§ **TASK INSTRUCTIONS**
Reproduce the listing verbatim, from the line containing "Viewport: 864px width, 610px height." up to and including the line containing "Viewport: 1315px width, 886px".

# start of MATERIAL FOR THIS EXERCISE

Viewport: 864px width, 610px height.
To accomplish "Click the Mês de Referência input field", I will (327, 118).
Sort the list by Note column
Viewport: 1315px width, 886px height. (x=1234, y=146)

# end of MATERIAL FOR THIS EXERCISE
# start of MATERIAL FOR THIS EXERCISE

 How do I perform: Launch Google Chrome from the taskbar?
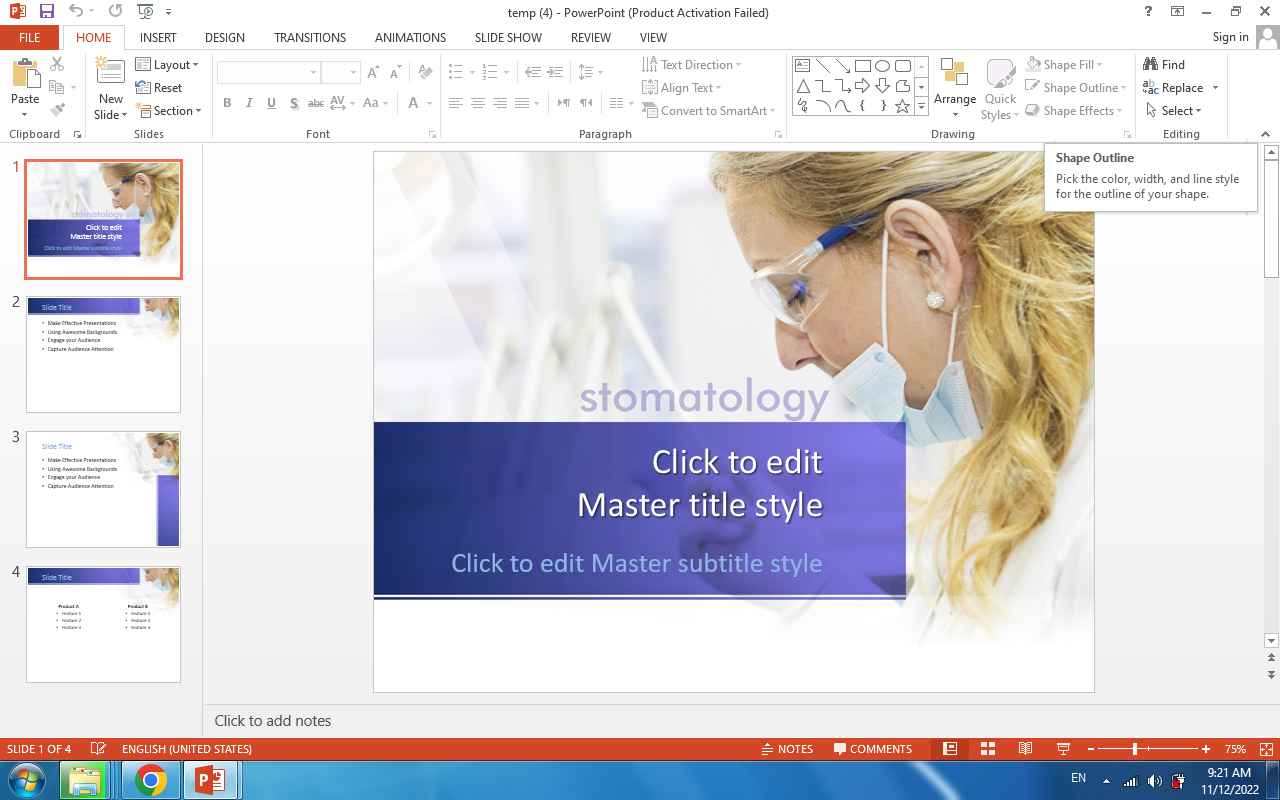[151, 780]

# end of MATERIAL FOR THIS EXERCISE

§ **WRITTEN ANSWER**
Viewport: 864px width, 610px height.
To accomplish "Click the Mês de Referência input field", I will (327, 118).
Sort the list by Note column
Viewport: 1315px width, 886px height. (x=1234, y=146)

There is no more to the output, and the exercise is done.